*DESCRIPTION OF THE TASK*. Can you rewrite the text on Mexico's offshore investment below, starting at "Supporting Structures" and ending at "for deployment there).", with "OSVs" replaced by "offshore supply vessels"?

Exploring Investment Expansion

The Graph of the Month shows the extent of the growth in Pemex’s Exploration and Production budget, as greater focus has come on developing new areas of oil production, some involving deeper waters or more complex development types than the fixed platforms found on Cantarell or Ku-Maloob-Zaap. Pemex’s E&P budget in 2013 was around 74% greater than five years earlier, and its projection for total expenditure is for further growth in its CAPEX budget through to 2018 at a rate of 3.8% per annum. Although this forecast is at an aggregate level, including all business units, the line on the graph shows the level of E&P spending that this implies given the share which the latter has been in recent history.

A Landmark Policy Change

On December 23rd, in the face of not-inconsiderable political opposition, the Mexican president signed a constitutional reform which, will end the 75-year old state monopoly on Mexican production, and allow private investment in Mexican developments. This could add to Pemex’s already substantial $149bn five-year investment plan.

Supporting Structures

This is, of course, all positive news to owners of offshore structures, raising the potential for greater future demand for structures off Mexico. Mexico is already beginning to generate demand for increasing numbers of rigs and OSVs. A number of Mexico-based companies have attracted investment from US and Asian sources of finance looking to gain exposure to the Mexican market (notably the expected need for additional high-specification jack-ups: at least 18% of the current orderbook is for deployment there).

As well as continued work to shore up output on the major fields, plans for new fields are underway. These include the FPSO development on the Ayatsil heavy oil field (targeting 2016 start-up) and Lakach, Pemex’s first deepwater project (2015). This field has been followed by several other finds in the Catemaco fold belt off Veracruz, results of the recent step-up in exploration by Pemex. Hub development may be possible, although falling American gas prices could be an issue. Looking further to the future, potential further deepwater activity could include a SPAR in the Perdido fold belt near US waters.

So, the future for investment offshore Mexico looks relatively bright, with optimistic projections for the levels of state investment. The lack of local experience in deep or more complex fields could be an issue, but as private investment and more third-party offshore contractors get involved, these challenges may be solved. All together, this makes Mexico an attractive prospect, as the drive towards new production stimulates additional demand for offshore units.

*EXTRACTED INFORMATION*.
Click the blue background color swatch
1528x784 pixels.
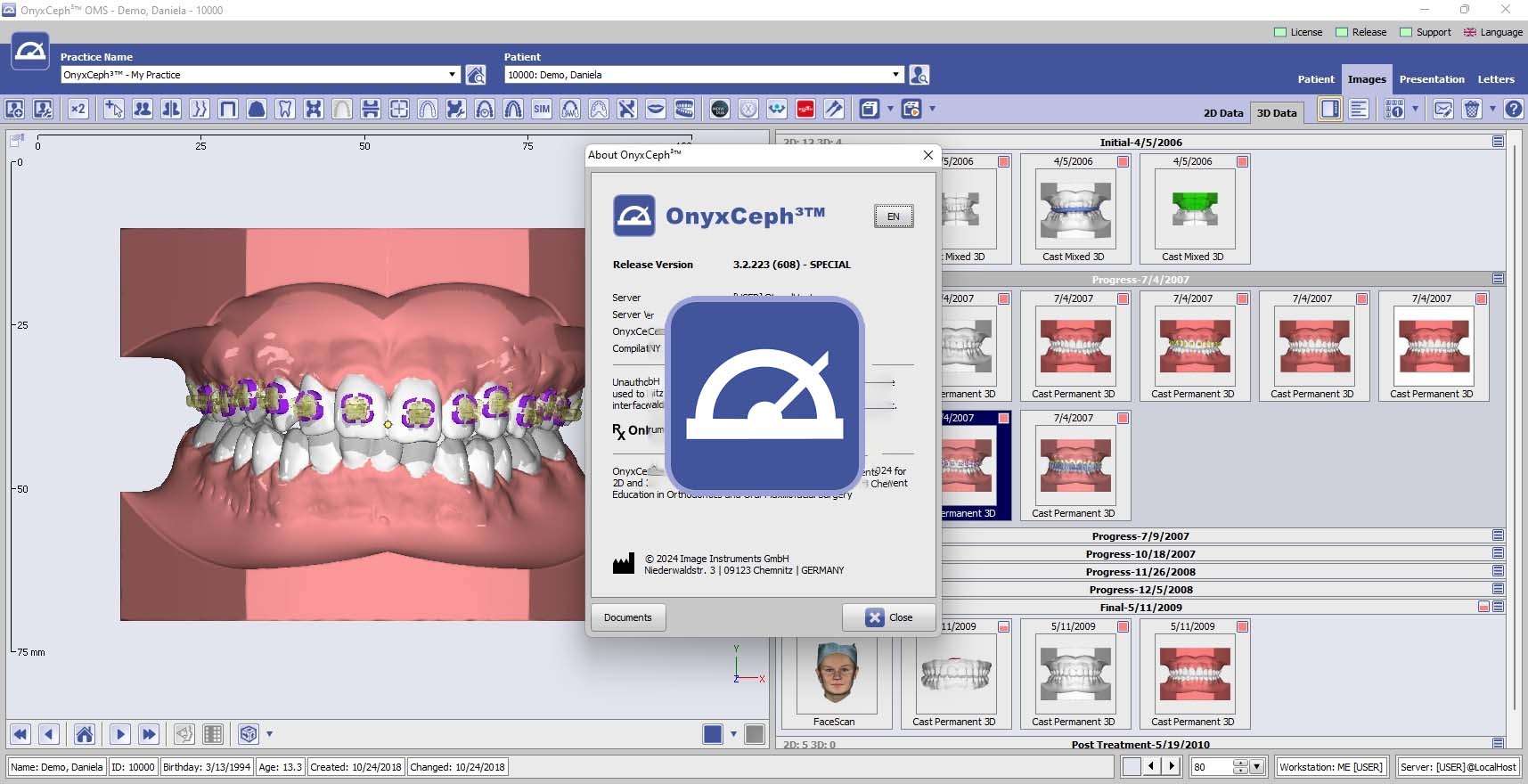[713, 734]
---
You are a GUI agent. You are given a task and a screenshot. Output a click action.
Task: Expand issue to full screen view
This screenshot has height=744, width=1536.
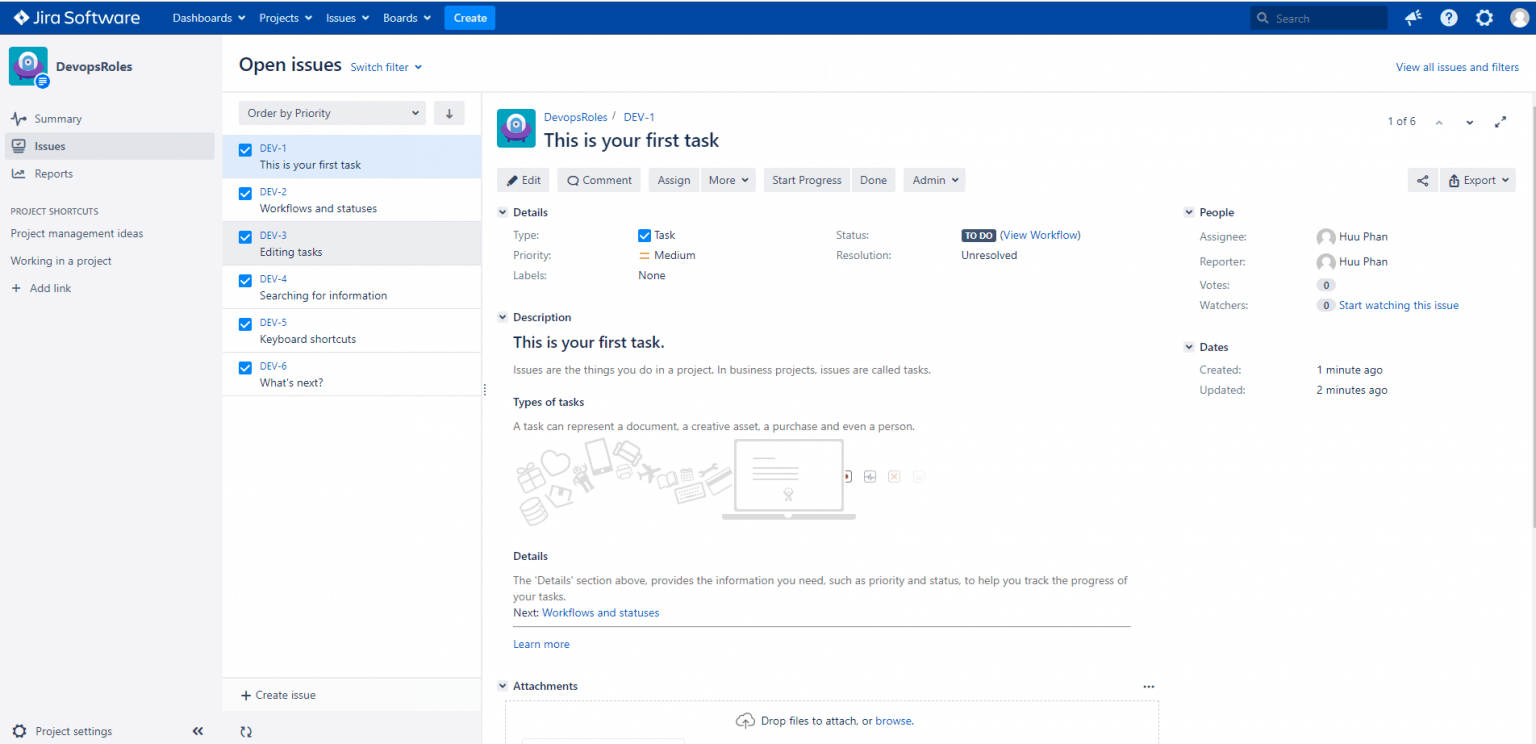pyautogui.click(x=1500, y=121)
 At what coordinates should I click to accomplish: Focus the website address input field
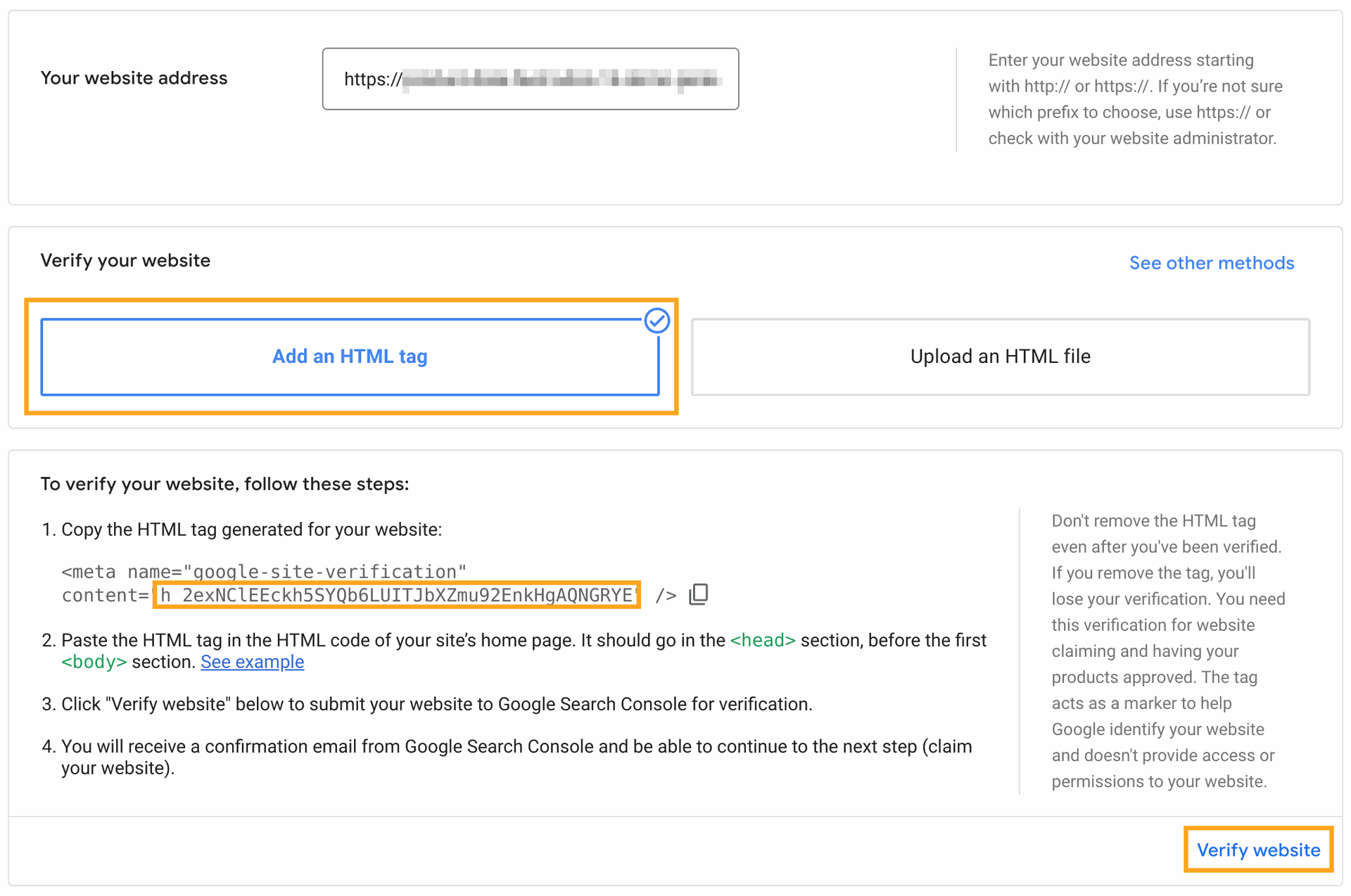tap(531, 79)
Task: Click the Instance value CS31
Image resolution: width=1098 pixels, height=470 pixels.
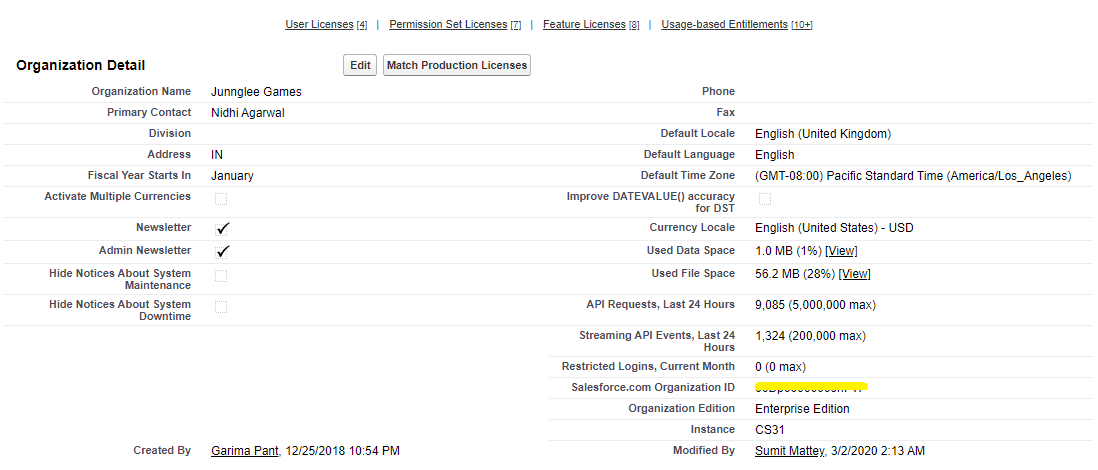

*OUTPUT OF THE EXERCISE*.
Supporting Structures

This is, of course, all positive news to owners of offshore structures, raising the potential for greater future demand for structures off Mexico. Mexico is already beginning to generate demand for increasing numbers of rigs and offshore supply vessels. A number of Mexico-based companies have attracted investment from US and Asian sources of finance looking to gain exposure to the Mexican market (notably the expected need for additional high-specification jack-ups: at least 18% of the current orderbook is for deployment there).